▸ GIVEN INFORMATION:
——————————

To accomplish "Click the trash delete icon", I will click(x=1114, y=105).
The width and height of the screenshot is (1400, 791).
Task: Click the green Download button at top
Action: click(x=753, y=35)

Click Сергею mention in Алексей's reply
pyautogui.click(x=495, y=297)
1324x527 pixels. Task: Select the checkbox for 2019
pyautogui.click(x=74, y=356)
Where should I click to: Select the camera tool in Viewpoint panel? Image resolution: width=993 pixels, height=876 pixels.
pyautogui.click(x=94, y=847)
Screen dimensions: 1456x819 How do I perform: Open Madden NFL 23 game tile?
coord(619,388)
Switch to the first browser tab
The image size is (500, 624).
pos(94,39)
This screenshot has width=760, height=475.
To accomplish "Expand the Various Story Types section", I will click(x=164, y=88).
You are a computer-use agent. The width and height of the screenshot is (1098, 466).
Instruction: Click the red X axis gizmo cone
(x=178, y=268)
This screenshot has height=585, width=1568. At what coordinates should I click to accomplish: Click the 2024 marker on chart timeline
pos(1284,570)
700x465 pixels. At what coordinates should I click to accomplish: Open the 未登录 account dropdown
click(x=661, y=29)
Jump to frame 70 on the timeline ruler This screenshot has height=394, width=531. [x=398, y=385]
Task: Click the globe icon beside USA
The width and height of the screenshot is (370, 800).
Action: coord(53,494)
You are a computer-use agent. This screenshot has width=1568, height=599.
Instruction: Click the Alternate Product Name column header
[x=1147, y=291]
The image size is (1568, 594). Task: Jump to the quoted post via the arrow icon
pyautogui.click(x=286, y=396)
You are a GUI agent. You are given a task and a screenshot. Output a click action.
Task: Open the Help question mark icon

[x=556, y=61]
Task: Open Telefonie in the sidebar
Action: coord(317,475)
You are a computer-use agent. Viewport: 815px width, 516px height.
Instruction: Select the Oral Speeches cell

——————————

▸ ASSIGNMENT:
Work out how many lines in the records contain the word "computer", and give that number by itself.

▸ SOLUTION TO THIS PROBLEM:
3